::: STUDY MATERIAL

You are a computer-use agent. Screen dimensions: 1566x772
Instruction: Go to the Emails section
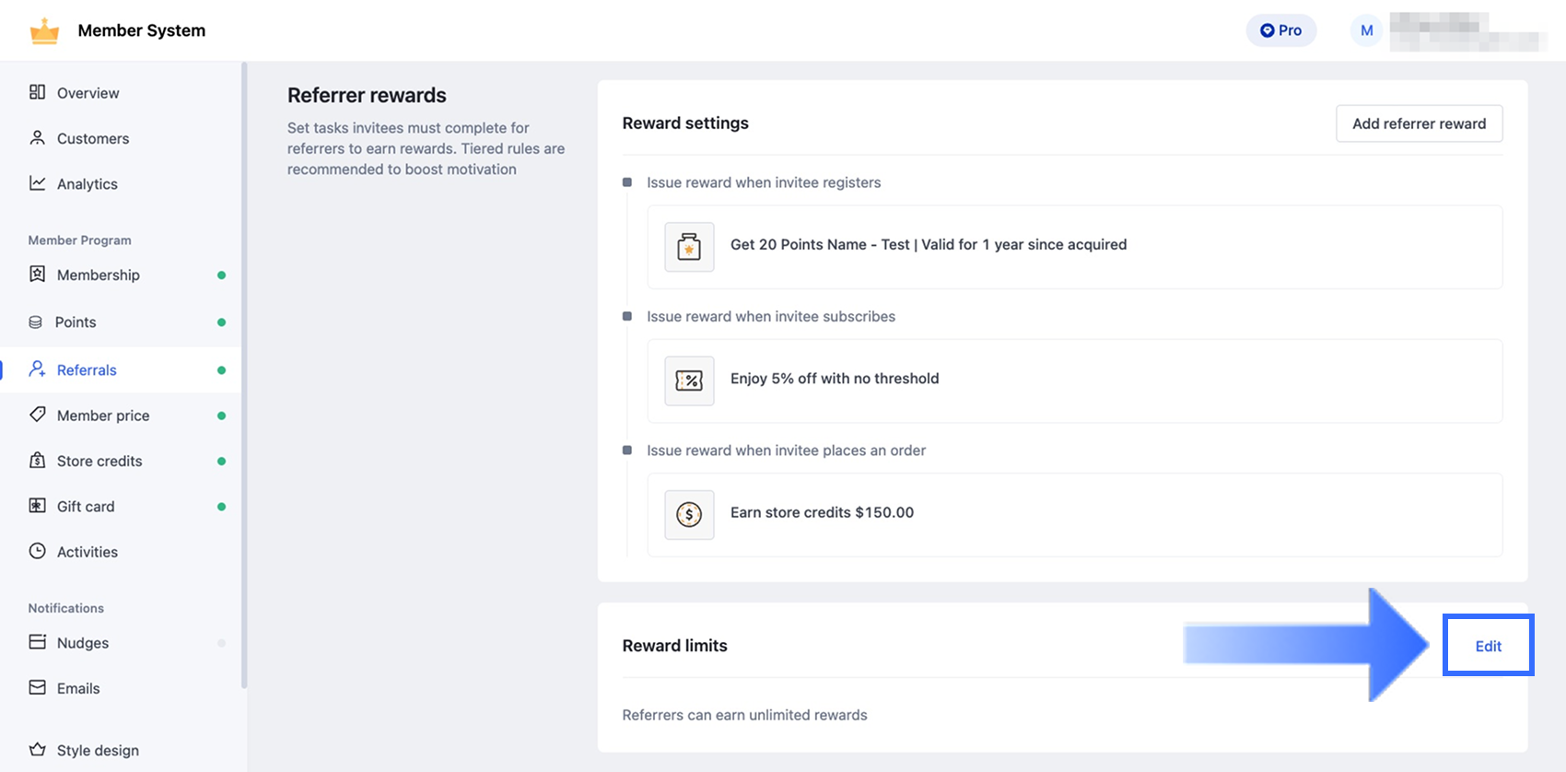(78, 688)
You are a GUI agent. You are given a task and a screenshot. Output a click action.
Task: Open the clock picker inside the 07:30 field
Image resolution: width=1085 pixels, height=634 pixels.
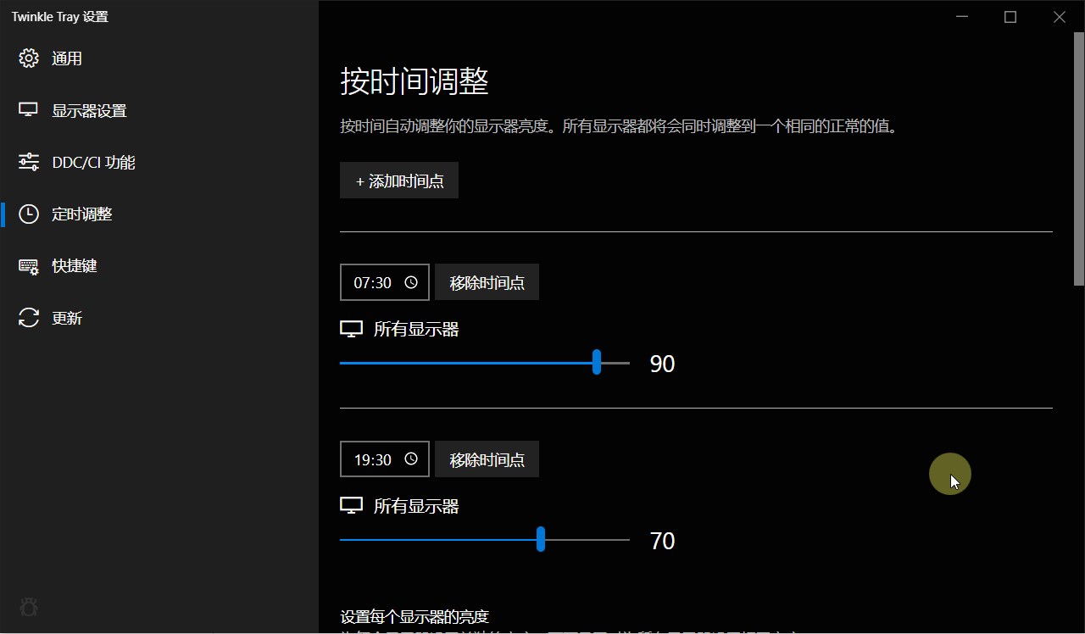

::::::

• **EXERCISE AIM**: Begin at the line containing "Instruction: Go to the Emails section" and stop at the last line of the data. Repeat only those lines, exactly, and leave out the pictures.

• **RESPONSE TO THE TASK**:
Instruction: Go to the Emails section
(78, 688)
You are a GUI agent. You are given a task and a screenshot. Output a click action.
Task: Open the clock picker inside the 07:30 field
Image resolution: width=1085 pixels, height=634 pixels.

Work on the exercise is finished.